> Collected data entries:
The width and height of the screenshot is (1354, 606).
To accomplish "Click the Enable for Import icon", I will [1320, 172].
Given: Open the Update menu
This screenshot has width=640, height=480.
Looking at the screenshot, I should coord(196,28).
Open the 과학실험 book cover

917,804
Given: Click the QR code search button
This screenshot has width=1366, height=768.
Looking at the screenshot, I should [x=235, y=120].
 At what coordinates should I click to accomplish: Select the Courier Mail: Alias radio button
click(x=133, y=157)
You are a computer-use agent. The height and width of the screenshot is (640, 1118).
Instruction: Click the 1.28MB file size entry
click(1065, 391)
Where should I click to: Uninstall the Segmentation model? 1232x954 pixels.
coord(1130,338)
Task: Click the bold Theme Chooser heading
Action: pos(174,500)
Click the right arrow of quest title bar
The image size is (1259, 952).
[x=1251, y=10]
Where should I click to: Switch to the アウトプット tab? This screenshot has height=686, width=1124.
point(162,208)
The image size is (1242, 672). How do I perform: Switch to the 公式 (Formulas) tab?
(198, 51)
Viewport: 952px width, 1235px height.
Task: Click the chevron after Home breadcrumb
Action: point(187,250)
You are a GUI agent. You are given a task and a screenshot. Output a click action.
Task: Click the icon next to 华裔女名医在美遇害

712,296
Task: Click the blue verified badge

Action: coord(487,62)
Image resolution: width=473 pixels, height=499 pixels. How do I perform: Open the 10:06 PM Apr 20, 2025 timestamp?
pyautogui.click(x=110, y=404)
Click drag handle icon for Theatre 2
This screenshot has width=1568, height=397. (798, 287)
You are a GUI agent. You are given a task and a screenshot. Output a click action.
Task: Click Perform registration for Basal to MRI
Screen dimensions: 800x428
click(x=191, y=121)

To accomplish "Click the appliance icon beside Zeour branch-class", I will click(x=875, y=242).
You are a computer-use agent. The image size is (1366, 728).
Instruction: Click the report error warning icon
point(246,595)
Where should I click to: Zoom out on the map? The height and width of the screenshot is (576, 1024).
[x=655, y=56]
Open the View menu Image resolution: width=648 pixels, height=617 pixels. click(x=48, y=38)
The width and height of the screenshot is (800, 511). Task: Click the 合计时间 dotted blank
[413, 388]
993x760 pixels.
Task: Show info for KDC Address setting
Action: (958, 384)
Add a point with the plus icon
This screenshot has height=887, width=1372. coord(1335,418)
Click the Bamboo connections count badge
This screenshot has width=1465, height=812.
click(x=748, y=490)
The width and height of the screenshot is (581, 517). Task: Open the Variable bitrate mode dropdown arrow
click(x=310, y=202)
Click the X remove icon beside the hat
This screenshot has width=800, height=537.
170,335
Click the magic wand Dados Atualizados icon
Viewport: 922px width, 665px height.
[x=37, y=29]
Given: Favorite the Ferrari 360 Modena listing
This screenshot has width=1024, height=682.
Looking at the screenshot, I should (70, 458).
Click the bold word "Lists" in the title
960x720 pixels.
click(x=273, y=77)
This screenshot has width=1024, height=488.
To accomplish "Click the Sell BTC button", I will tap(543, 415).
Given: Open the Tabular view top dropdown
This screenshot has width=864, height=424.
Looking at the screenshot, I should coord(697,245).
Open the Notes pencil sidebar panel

> Instructions to follow: Return a copy of each line in the entries that carries the string "will".

> Exercise answer:
To accomplish "Click the Enable for Import icon", I will [1320, 172].
To accomplish "Click the appliance icon beside Zeour branch-class", I will click(x=875, y=242).
To accomplish "Click the Sell BTC button", I will tap(543, 415).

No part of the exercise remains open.